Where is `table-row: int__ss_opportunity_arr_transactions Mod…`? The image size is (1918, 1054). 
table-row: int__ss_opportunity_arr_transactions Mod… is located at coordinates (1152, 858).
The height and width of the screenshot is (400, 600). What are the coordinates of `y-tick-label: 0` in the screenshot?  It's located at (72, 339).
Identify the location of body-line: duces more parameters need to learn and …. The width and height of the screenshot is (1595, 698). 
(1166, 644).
※
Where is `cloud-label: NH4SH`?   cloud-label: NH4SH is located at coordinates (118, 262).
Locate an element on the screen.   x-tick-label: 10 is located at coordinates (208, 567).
※
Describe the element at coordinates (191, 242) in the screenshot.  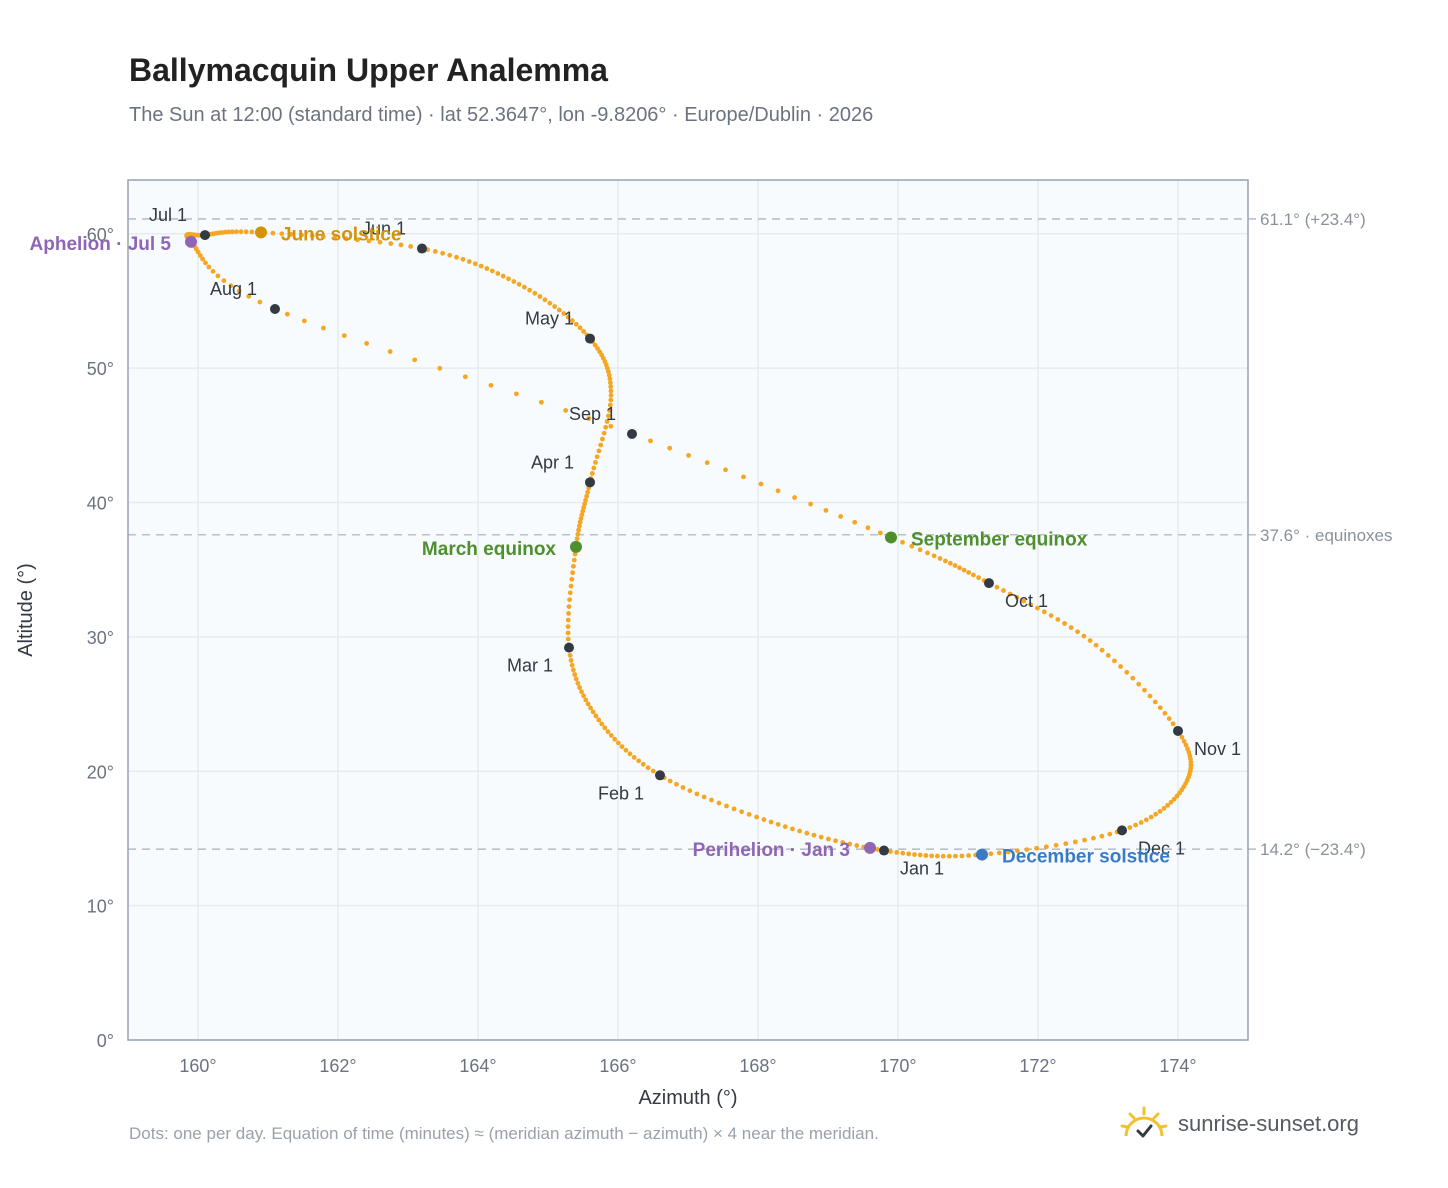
※
→ **Exercise details**
Please quote the items from the line containing "is (1918, 1054)." through the line containing "(1166, 644).", character for character, with both of those lines included.

→ **Solution for this task**
Where is `table-row: int__ss_opportunity_arr_transactions Mod…`? The image size is (1918, 1054). 
table-row: int__ss_opportunity_arr_transactions Mod… is located at coordinates (1152, 858).
The height and width of the screenshot is (400, 600). What are the coordinates of `y-tick-label: 0` in the screenshot?  It's located at (72, 339).
Identify the location of body-line: duces more parameters need to learn and …. The width and height of the screenshot is (1595, 698). 
(1166, 644).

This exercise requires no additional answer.